In 2021, of the students served by REACH, 75% were female, 90% were West Side residents, 88% were Black or Latinx, and 65% first-generation college attendees. The program provided more than 180 high school and college interns with more than 25,000 paid, work-based learning hours and helped 50% of MedSTEM Pathways interns and 100% of MedSTEM Explorers to earn one or more industry-recognized credentials (i.e., CPR, first aid/basic lifesaving, phlebotomy technician or ECG technician). The Rush Education and Career Hub is a pipeline for students from prekindergarten through college to participate in science and math enrichment opportunities; its mission is to increase diversity in STEM and health care professions.
“I don’t want our students to just be patient transport. Yes, you can start there, but I want you to be able to do more if you want to,” said REACH Executive Director Rukiya Curvey Johnson. “They should be the physicians, they should be the research scientists, they should be some of the anesthesiologists, and so what can we do to directly get them on that path, and being able to access higher wages and therefore more benefits and a happier or a better quality of life?”
Curvey Johnson has been with REACH for five years and is the former executive director of STEM and strategic initiatives at Chicago Public Schools. Having been on the educational side for years, she said she saw REACH as an opportunity to be able to inform the pipeline on the industry side. With 10 partnering schools on the West Side and looking for more, Curvey Johnson wants every REACH student to feel what Perez feels about their future — a sense of ownership, confidence, self-agency and a chance to give back.
“That’s something we try to cultivate in all of our students,” she said. “Building a sense of self-efficacy about what they can do to actively create change, to be a community problem-solver, to also be able to address some of the disparities they see but also just bring others along. The fact that Jayline stepped up with her sister and co-leading our med school boot camp program, it’s just phenomenal. It’s that relationship building and having this sort of peer support to engage with to help cheer you on, which is so incredibly important.”
They don’t need to know what health care path they want to be in, they just have to show an interest. It’s that interest that REACH wants to spark. REACH’s career pathway tool lets youth explore the field led by their likes.

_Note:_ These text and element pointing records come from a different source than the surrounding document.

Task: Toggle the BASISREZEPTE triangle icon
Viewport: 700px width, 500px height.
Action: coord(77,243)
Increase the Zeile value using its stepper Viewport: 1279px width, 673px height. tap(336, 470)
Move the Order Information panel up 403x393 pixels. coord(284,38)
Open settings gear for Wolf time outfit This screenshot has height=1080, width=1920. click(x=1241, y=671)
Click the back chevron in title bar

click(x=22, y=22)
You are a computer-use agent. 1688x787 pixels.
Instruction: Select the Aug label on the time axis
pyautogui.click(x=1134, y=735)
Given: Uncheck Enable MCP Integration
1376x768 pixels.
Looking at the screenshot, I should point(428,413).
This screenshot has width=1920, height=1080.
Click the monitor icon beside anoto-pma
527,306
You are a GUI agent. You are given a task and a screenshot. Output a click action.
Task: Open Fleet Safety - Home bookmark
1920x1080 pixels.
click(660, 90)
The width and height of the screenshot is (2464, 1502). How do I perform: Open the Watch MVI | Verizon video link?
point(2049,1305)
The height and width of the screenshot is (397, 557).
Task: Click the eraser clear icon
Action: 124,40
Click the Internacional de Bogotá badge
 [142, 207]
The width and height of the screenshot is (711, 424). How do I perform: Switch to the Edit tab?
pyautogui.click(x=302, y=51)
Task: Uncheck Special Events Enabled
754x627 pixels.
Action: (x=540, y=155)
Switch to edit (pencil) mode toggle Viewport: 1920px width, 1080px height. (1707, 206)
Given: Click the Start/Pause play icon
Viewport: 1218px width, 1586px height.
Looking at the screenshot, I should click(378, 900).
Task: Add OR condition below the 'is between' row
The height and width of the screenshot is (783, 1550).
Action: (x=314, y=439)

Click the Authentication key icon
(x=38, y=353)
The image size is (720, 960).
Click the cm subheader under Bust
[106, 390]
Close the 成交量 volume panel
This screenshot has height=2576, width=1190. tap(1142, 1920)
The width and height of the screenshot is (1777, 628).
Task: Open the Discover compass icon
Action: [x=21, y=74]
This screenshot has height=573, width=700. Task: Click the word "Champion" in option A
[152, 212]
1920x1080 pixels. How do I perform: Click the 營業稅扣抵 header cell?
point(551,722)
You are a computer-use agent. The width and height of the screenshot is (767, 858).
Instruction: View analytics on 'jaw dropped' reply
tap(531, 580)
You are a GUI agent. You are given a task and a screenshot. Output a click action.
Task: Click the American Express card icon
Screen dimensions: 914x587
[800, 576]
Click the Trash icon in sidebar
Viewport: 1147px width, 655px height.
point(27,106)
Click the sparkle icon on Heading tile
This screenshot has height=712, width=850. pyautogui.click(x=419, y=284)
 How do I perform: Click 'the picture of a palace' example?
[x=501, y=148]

“You can actually click ‘I like helping people,’ and it’ll take you to a couple of careers that align with that and you’ll get a chance to engage and look at not only our programs, (but) other programs around the city as well, and activities that they can do that can help further and deepen that interest,” Curvey Johnson said.
As for Perez, she’s just getting started. Her work of giving back will continue, “God willing, as a medical student in about a year,” she said. She’s looking to be a resource for others who look like her in that capacity as well.
“A lot of these health care disparities, one of the factors is that there’s not many professionals in medicine that come from underrepresented communities,” Perez said. “They’re (REACH) building up those professionals. I know that they’re very open, not just to health care, but also IT and other programs. Hopefully one day that evolves into helping another person, either as a patient or not a patient, eventually bridging that gap.”